Si la sátira pereció el día que Henry Kissinger recibió el Premio Nobel de la Paz, entonces, la semana pasada exhumaron su cadáver para darle a puntapiés. Como jefe del departamento de mantenimiento de la paz de las Naciones Unidas, Kofi Annan no impidió el genocidio en Ruanda o la masacre en Srebenica. Ahora, como secretario general, parece haber interpretado la carta de la ONU en la forma más magnánima posible para permitir que se lanzara el ataque contra Afganistán.

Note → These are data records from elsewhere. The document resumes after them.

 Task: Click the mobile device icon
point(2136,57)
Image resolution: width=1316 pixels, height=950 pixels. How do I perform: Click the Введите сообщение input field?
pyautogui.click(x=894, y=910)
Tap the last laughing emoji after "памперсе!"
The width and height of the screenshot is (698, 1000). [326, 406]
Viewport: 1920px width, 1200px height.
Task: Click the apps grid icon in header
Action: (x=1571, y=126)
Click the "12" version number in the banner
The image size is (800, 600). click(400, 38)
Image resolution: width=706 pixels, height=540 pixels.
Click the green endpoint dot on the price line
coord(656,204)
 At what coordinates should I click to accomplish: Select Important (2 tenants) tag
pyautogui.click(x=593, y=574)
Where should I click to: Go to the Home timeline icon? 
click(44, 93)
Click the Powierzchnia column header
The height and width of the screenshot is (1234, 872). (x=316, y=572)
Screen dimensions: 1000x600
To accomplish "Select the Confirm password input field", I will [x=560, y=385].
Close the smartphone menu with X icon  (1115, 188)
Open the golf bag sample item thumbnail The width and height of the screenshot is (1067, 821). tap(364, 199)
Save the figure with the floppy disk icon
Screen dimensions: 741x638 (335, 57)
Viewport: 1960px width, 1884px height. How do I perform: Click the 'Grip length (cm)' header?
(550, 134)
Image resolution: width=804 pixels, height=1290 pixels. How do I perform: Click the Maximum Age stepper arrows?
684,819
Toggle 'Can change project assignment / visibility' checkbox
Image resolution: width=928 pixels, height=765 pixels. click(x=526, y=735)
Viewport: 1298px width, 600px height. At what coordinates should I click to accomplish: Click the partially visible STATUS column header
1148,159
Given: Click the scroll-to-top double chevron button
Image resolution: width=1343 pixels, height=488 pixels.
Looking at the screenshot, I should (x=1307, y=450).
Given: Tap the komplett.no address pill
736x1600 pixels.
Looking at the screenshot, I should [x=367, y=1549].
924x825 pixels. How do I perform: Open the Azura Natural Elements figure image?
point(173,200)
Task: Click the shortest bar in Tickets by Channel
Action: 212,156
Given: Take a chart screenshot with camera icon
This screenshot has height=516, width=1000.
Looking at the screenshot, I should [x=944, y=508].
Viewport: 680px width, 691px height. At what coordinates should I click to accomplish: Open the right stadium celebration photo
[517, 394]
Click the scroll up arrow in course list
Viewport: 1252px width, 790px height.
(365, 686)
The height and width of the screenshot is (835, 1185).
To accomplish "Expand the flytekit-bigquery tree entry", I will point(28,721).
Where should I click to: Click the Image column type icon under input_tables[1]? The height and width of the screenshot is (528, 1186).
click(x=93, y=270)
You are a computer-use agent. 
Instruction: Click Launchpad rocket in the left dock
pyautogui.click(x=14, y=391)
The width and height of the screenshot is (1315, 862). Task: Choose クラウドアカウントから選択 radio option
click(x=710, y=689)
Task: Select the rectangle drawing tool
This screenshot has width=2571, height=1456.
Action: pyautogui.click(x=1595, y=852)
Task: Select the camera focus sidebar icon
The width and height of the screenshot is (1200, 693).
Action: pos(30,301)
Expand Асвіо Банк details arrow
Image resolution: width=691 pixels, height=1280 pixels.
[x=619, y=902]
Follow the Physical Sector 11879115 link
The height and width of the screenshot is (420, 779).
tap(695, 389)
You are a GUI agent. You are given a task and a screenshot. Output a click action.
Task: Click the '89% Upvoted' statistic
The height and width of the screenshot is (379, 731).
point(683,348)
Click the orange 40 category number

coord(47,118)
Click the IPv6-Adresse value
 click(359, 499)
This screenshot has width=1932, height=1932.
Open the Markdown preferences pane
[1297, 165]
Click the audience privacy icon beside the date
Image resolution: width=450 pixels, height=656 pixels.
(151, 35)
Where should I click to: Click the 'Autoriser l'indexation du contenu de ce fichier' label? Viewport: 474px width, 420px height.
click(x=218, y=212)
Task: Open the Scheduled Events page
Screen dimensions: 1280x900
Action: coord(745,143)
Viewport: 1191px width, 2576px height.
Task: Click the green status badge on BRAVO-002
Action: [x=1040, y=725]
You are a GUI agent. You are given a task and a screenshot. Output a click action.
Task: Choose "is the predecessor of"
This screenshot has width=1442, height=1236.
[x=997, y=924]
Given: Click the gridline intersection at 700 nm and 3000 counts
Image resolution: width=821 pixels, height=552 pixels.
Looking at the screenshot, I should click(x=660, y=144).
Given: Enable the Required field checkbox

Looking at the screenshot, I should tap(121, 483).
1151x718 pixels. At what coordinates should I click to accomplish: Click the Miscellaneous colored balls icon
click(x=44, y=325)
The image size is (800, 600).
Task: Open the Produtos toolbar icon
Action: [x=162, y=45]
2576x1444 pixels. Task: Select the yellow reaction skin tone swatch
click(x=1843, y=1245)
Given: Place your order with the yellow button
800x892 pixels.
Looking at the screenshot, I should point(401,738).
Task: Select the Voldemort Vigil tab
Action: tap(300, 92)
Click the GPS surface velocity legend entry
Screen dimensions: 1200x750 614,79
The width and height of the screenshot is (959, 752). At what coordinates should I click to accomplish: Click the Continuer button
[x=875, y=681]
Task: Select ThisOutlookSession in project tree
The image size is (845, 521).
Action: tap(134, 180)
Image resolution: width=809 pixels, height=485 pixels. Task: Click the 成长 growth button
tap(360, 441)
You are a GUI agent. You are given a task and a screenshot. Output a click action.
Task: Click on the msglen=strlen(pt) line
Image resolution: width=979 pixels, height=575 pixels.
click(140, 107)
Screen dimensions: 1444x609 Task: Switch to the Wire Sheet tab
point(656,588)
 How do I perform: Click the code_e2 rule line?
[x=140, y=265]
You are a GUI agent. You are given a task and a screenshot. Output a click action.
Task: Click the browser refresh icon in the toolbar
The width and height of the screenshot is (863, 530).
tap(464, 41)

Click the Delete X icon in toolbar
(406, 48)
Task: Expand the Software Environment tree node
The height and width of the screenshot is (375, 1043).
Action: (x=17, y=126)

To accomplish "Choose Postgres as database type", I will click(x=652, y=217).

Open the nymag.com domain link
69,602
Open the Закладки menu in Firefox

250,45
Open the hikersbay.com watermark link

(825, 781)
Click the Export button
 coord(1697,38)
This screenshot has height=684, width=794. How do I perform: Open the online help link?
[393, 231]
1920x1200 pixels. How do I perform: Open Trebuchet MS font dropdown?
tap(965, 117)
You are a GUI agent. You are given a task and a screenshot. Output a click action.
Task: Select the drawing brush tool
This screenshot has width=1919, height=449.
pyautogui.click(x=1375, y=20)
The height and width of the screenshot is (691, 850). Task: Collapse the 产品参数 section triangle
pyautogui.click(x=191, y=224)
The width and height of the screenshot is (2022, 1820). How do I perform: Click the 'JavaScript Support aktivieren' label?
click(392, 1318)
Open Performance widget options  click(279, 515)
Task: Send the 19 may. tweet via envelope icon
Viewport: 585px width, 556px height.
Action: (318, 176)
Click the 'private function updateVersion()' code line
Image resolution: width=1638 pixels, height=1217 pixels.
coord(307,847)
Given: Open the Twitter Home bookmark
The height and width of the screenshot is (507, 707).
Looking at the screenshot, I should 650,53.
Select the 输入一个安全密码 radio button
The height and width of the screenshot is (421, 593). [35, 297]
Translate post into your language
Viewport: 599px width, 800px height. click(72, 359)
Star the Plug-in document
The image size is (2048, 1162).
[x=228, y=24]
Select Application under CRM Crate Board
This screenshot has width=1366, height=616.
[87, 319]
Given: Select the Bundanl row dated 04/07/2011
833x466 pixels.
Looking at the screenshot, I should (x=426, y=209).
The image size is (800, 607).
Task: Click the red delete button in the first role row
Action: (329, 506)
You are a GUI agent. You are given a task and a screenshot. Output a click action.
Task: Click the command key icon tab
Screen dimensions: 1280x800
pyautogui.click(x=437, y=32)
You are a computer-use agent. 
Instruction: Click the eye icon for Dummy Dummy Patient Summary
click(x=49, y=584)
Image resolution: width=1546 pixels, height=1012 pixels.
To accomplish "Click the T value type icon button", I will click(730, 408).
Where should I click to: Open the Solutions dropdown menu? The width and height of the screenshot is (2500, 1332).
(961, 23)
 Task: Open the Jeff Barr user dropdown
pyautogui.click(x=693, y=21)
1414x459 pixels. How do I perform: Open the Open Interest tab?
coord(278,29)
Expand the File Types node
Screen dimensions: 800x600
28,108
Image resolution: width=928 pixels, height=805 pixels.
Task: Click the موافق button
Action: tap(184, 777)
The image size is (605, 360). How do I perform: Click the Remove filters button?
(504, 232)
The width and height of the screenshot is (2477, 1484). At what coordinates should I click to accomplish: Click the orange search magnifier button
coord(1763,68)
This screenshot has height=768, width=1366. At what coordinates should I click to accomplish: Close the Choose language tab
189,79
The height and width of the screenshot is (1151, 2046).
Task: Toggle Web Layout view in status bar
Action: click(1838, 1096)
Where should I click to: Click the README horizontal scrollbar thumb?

El Artículo 51 permite a los estados que se defiendan contra ataques. No dice nada de represalias subsiguientes. No da licencia para atacar gente que puedan estar dando refugio a los enemigos de una nación. El bombardeo de Afganistán, que comenzó antes que el consejo de seguridad de la ONU diera su aprobación, es legalmente discutible. Pero el hombre y la organización que pasaron por alto este obstáculo para posibilitar la guerra, son honrados por su contribución a la paz.

Legados como el Premio Nobel de la Paz han sido seguramente hechos para recompensar el sacrificio. Nelson Mandela renunció a su libertad, F.W. de Klerk, renunció al poder, y ambos fueron dignos receptores del premio. Pero Kofi Annan, el burócrata de carrera, no ha renunciado a cosa alguna. Ha sido recompensado por hacer lo que se le manda, mientras se somete noblemente a un gigantesco salario y a gastos de representación ilimitados.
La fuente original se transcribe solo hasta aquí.